Directive.
Swap "Decrypted" for "Encrypted" in the part of the entries that opens with the line containing "You are a computer-use agent." and closes at the end of the entries, keeping everything else the same and leaving out the pictures. Give back only those lines.
______
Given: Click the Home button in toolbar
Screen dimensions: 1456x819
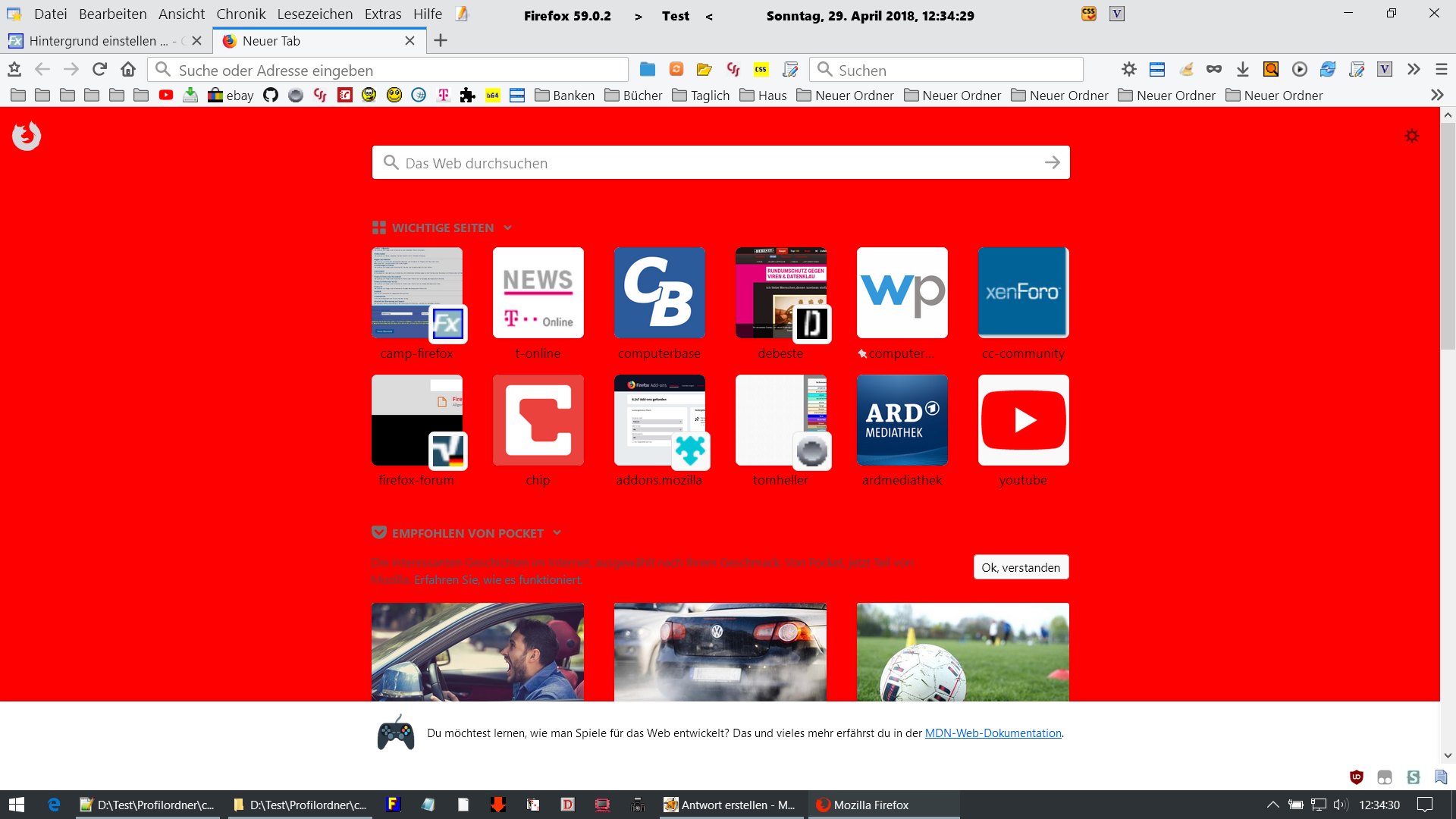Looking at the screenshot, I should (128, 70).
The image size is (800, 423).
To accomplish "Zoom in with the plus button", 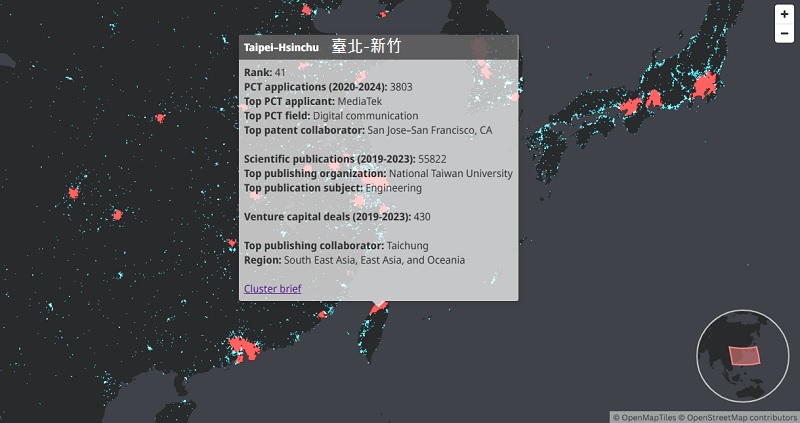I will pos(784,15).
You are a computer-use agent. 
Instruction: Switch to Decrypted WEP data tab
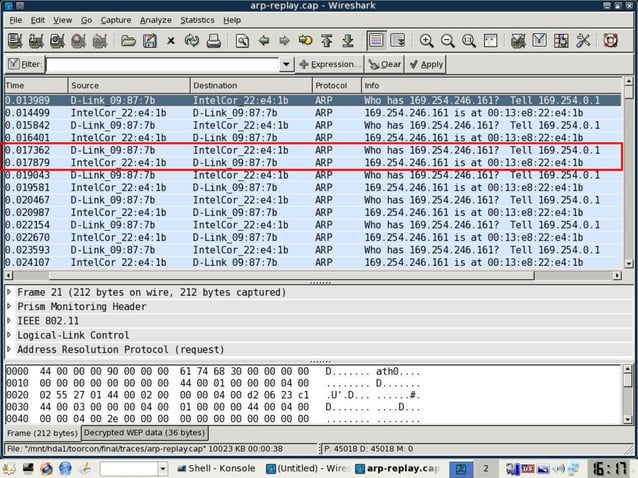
______
Answer to this task.
You are a computer-use agent. 
Instruction: Switch to Encrypted WEP data tab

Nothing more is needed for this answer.